Records to process.
────
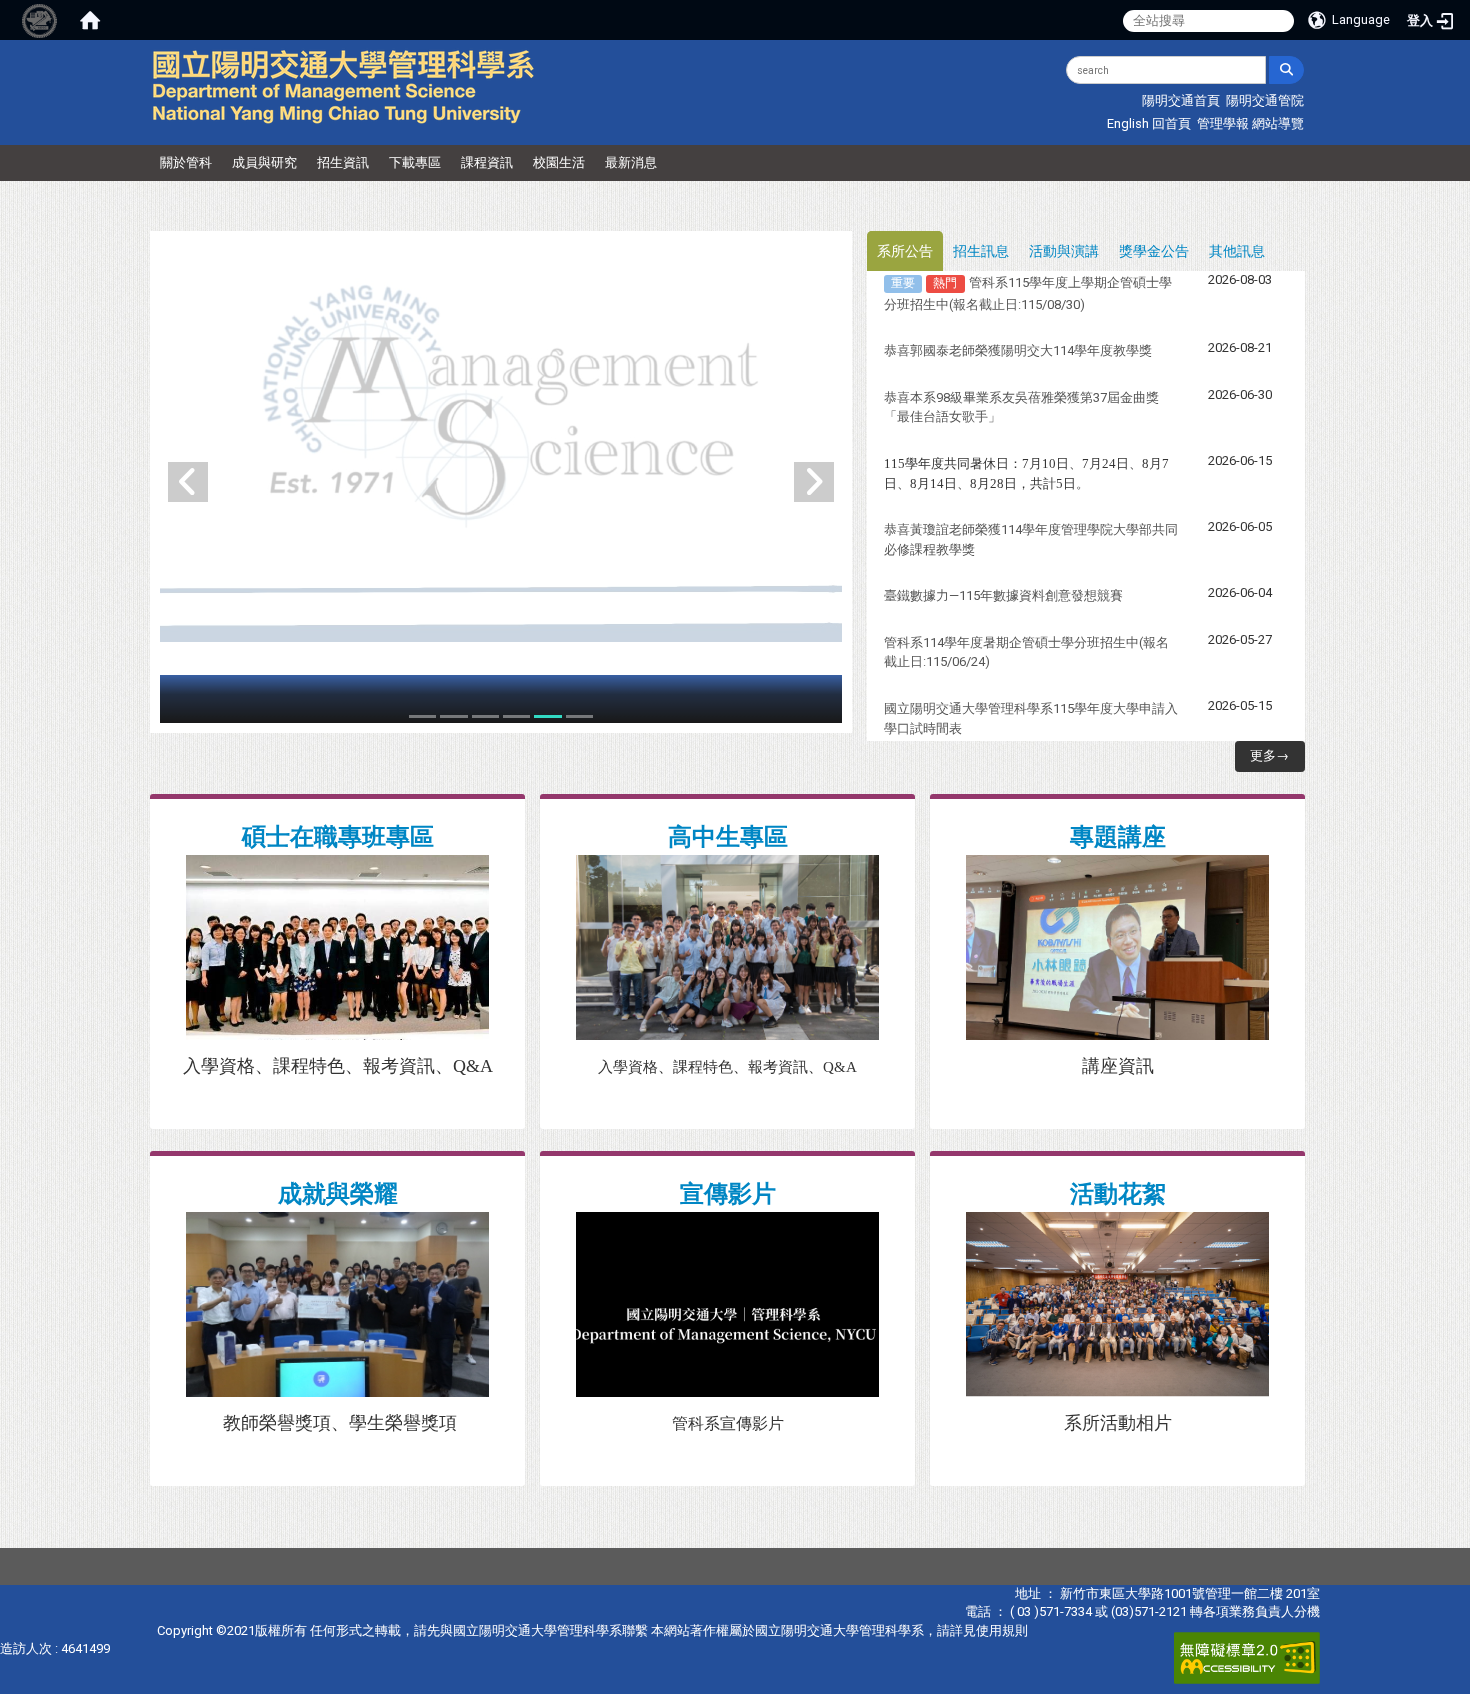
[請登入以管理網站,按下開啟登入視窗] (40, 20)
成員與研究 (264, 162)
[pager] (422, 716)
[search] (1286, 70)
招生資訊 (343, 162)
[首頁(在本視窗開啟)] (90, 20)
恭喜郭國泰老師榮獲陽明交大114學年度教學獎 (1018, 350)
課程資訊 (487, 162)
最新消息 (631, 162)
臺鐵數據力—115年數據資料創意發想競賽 (1003, 595)
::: (896, 64)
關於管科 (186, 162)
────
To do. Write every record out again exactly as written. Pictures don't belong in the copy.

Answer box.
[請登入以管理網站,按下開啟登入視窗] (40, 20)
成員與研究 (264, 162)
[pager] (422, 716)
[search] (1286, 70)
招生資訊 (343, 162)
[首頁(在本視窗開啟)] (90, 20)
恭喜郭國泰老師榮獲陽明交大114學年度教學獎 (1018, 350)
課程資訊 (487, 162)
最新消息 (631, 162)
臺鐵數據力—115年數據資料創意發想競賽 (1003, 595)
::: (896, 64)
關於管科 (186, 162)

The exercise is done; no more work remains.